TO BE DONE ->
**a)** Answer these questions from the Meltano troubleshooting thread:
(i) What message appears on the first run from the UI?
(ii) Which command is suggested for checking the state?
(iii) From what file did the last run try to get the state?
**b)** In the Meltano troubleshooting thread, copy word for word the passage that opens with the words "Any idea of" and closes with "what's causing this.".

Hi, i was trying to create a pipeline between post...
# troubleshooting
j
Hi, i was trying to create a pipeline between postgres and bigquery and every time i run the elt the process, it does a full import: "No state was found, complete import." I'm running meltano on docker i've set the database_uri to a postgres db, where i can see the run table I'm using the following command
docker run -v $(pwd):/project -w /project meltano/meltano --log-level=debug elt tap-postgres target-bigquery
If i run this from the UI, i get the message "No state was found, complete import." on the first run, but then on the second time i try to run it i get:
Copy code
2022-11-17T00:54:50.284064Z [info     ] Found state from 2022-11-17 00:49:10.989026.
Any idea of what i could be missing here?
s
Hey @jose, that is odd. Have you checked the state from inside docker? Running "meltano state list"? I'm not sure I can help with that problem, sounds hard to replicate, maybe @ken_payne or @Will Da Silva (Arch) have some ideas?
w
I'm not sure. Perhaps @cody_hanson has some ideas around what's causing this.
j
Hi @Sven Balnojan @Will Da Silva (Arch), thanks for the replies. Sven, i'm not sure if i'm "inside" docker. This is my first journey on docker tbh. To run that command you suggested i need to run it like this:
docker run  -v $(pwd):/project -w /project meltano/meltano state list
If i run it, i'm getting the below result:
I've run the process again using the following command:
docker run  -v $(pwd):/project -w /project meltano/meltano --log-level=debug elt tap-postgres target-bigquery-xxx
Looking at the log i can see this in the end:
and if after i run the process again, i get this in the log
I've set the database_uri to a postgres db, where i can see the run table and being so i'm a bit confused why in the last image above, the process tried to get the state from a state.json file.
s
hm not sure on this one, I'm still waiting for @cody_hanson; But could you maybe share your meltano.yml?

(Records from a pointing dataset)
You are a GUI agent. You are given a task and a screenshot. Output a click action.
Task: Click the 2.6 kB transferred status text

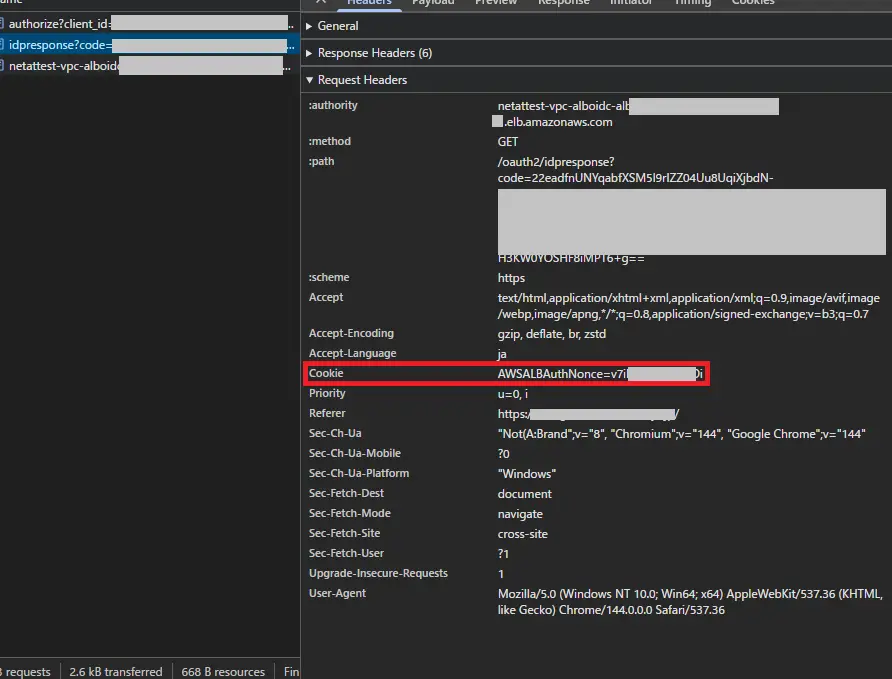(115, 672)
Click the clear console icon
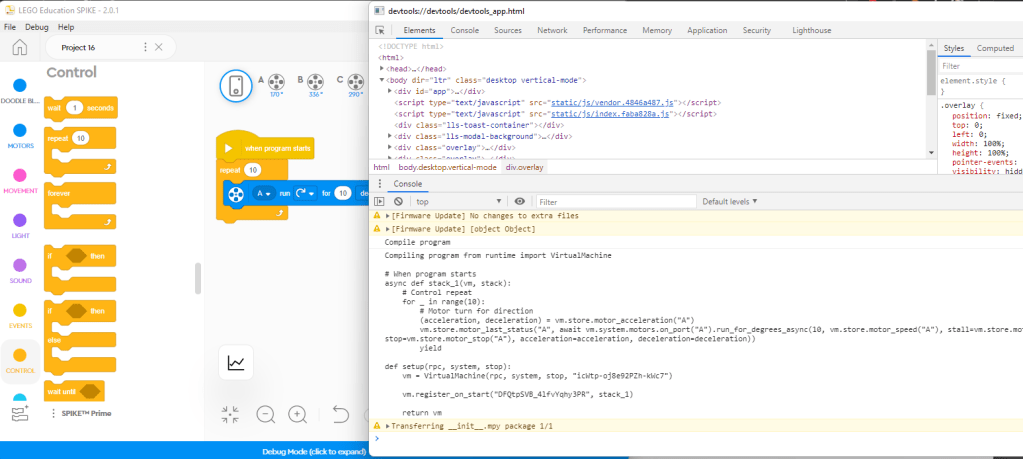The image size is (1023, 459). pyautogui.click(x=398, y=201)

SET OF ANSWERS ->
**a)**
(i) "No state was found, complete import."
(ii) "meltano state list"
(iii) state.json

**b)**
Any idea of what i could be missing here?
s
Hey @jose, that is odd. Have you checked the state from inside docker? Running "meltano state list"? I'm not sure I can help with that problem, sounds hard to replicate, maybe @ken_payne or @Will Da Silva (Arch) have some ideas?
w
I'm not sure. Perhaps @cody_hanson has some ideas around what's causing this.